Aber die Unprätentiösen verstecken sich gerne in der finsteren Nacht und schleichen wie Katzen an den Häusern der großen Stadt entlang, meistens fast lautlos und auf jeden Schritt bedacht. Also kann der Mensch auch ohne viel Anspruch das Leben meistern, ist es aber an Mangel an Geld ein sehr bescheidenes Leben, welches nicht Jedem zu sagen wird und es den Prätentiösen zu wider ist, denn die kennen so ein derartiges Leben nicht, denn in ihren edlen Gehirnen tobt der Größenwahn und die Liebe ist ihnen viel zu romantisch, da gehen sie doch lieber zu den Prostituierten, dort wo schneller Sex auf sie wartet, dort wo die Huren ihren “Dienst” verrichten.
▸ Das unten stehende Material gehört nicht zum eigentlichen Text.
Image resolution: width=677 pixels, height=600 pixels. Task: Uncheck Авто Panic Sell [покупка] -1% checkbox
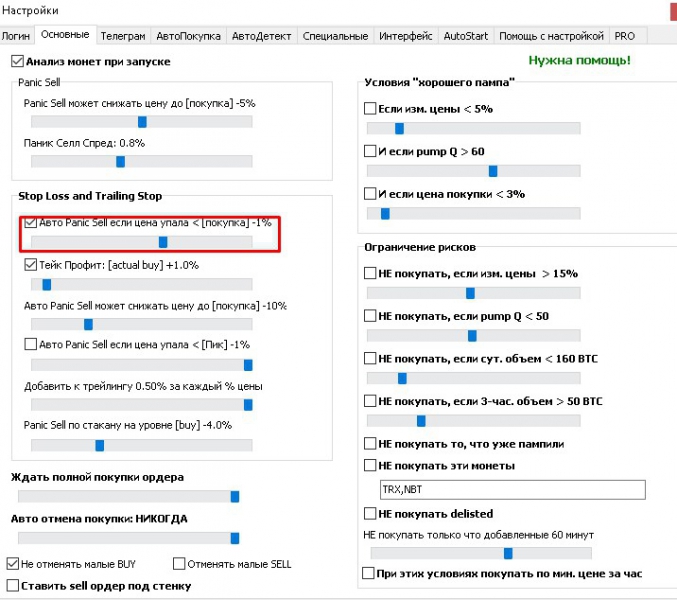[30, 223]
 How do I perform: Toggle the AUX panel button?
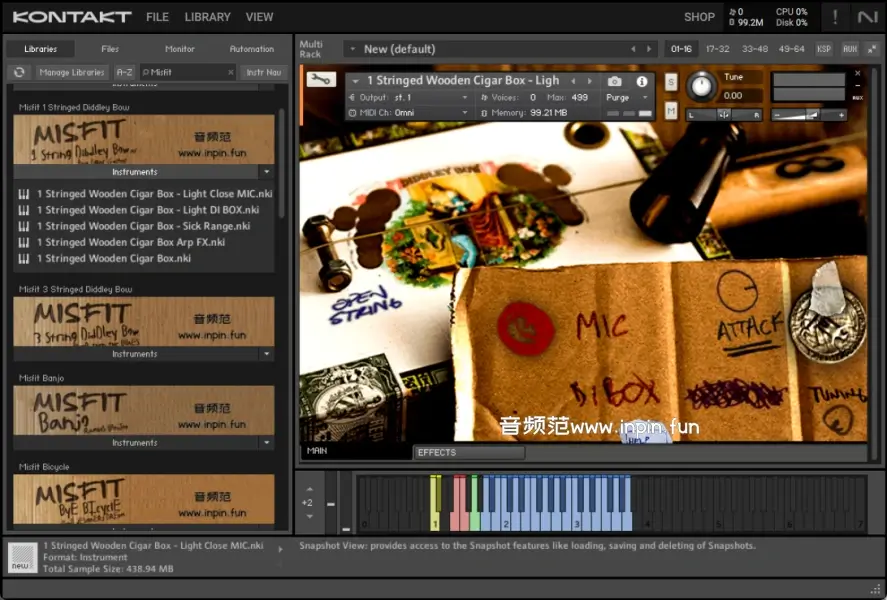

Ja, das ist der richtige Ort für die Prätentiösen, den die Unprätentiösen jedenfalls in dieser ekstatischen Massierung so noch nicht kennengelernt haben.
Schauen die Prätentiösen mit viel Spott auf die Unprätentiösen herab, mit einem schrecklichem Grinsen auf den Gesichtern und schneeweißen Zähnen, so als wollten sie mit einem gezieltem Biss, ihnen ihr blasses Gesicht verunstalten, so tun sie es dann lieber doch nicht, weil doch noch ein Funken Menschlichkeit in ihnen steckt und ihr Ressentiment gegen die Unprätentiösen nicht dazu führen sollte, zu eiskalten Mördern zu werden.
Deshalb ducken sich die Unprätentiösen gerne weg und verbleiben wie Kriminelle ähnlich in der Finsternis, stehlen aber sehr selten etwas in der Dunkelheit und schaffen es dennoch ein ehrbarer, vielleicht bescheidener Bürger zu werden, anspruchslos gegen Jedermann, anspruchslos gegen sich selbst und geben dabei niemals ihre Gesinnung auf.
Die Prätentiösen hingegen leben vielleicht lieber auf einem prunkvollen Schloss und feiern dort eine Party nach der anderen mit sehr attraktiven Frauen im Schlepptau. Doch können sie sie nicht heiraten, sind es doch in Wirklichkeit Kokotten, aber mehr als schöne Kokotten, doch sie machen es nur für Geld, doch die Prätentiösen wollen ja die Liebe ohnehin nicht, Kokotte hin oder her.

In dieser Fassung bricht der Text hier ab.